Importance des résidus lysine 70 et tryptophane 154 sur la structure, la stabilité, la carbonatation et l'activité de la béta-lactamase OXA-10 de Pseudomonas aeruginosa

SUMMARY :
This thesis was conducted to highlight the biochemical and structures impact of conserved residues of the beta-lactamase OXA-10 isolated from P. aeruginosa. The beta-lactamase OXA-10 production is one of the main responsible to the beta-lactam antibiotics resistance of Pseudomonas strains.
This work is subdivided in five chapters.
The first is focused on the organization of class D beta-lactamase in sub classes. We have created by identity analysis, 21 sub classes that reflect an easy discrimination between proteins variability and mutants. This methodology is able to organize the enzymes as function of a parental enzyme but also based on the substrate profiles.
The second chapter regroups the studies that target the importance of the residue tryptophan 154 carried by the Omega loop. The substitution of the residue tryptophan 154 by an alanine, a glycine or an phenylalanine leads to a large decrease of i) the catalytic activity, ii) of the affinity toward to CO2 and iii) on the enzyme stability. The structural data show an absence of lysine 70 modification and a large modification of the hydrogen network throughout the mutants structures. The various complexes resolved by R-x diffraction of the W154A mutant indicate that the deacylation rate is the most impacted.
The third chapter makes an analogy between the available structural informations of others proteins characterized by a carboxylation modification. Others serine enzymes known to be not modified were also integrated in the analysis. The data reveal that the presence of a tryptophan residue seems to be necessary. We notice the presence of a large hydrophobic area with various shape near of the modified lysines. The calculation of the theoretical pKa values of the lysines seems to indicate a large decrease of the values that lead to an unprotonated form at physiological pH.
The fourth chapter describes, the role of the lysine 70. The substitution of the lysine by a cysteine or a glutamate leads to a large decrease of the catalytic activity and an absence of carboxylation. At the opposite, the protein stability is not impacted, and an increase of stability is observed for the K70C mutant. The structural data show that the overall fold and structures localization are conserved. The complex obtained with the nitrocefin proves that the mutant is always able to react with the beta-lactams compounds and show that the deacylation step is rate limiting.

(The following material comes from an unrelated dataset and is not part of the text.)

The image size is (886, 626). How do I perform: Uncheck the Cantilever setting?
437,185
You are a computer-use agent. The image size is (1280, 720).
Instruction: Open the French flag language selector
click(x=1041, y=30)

Finally, the last chapter regroups the effect of pH on the structure, the dimerization, the stability and the catalytic activity. The data show that in the tested conditions the OXA-10 beta-lactamase is in a dimeric form at physiological pH. The addition of CO2, leads the formation of a more compact enzyme form. At high pH (10), the monomer is observed, while a fast equilibrium between the monomer and the dimer is observed between the pH 7.5 and 10. The enzyme is characterized with similar stability as function of pH. The addition of CO2 leads an increase of the stabilities. In tested conditions, the OXA-10 beta-lactamase is characterized by two optimum pH in presence or not of CO2. The CO2 addition leads to a large increase of the catalytic constant. The biophysics' studies reveal that in absence of CO2, subtle modifications are observed as function of pH, but that the addition of CO2 leads theirs disappearance.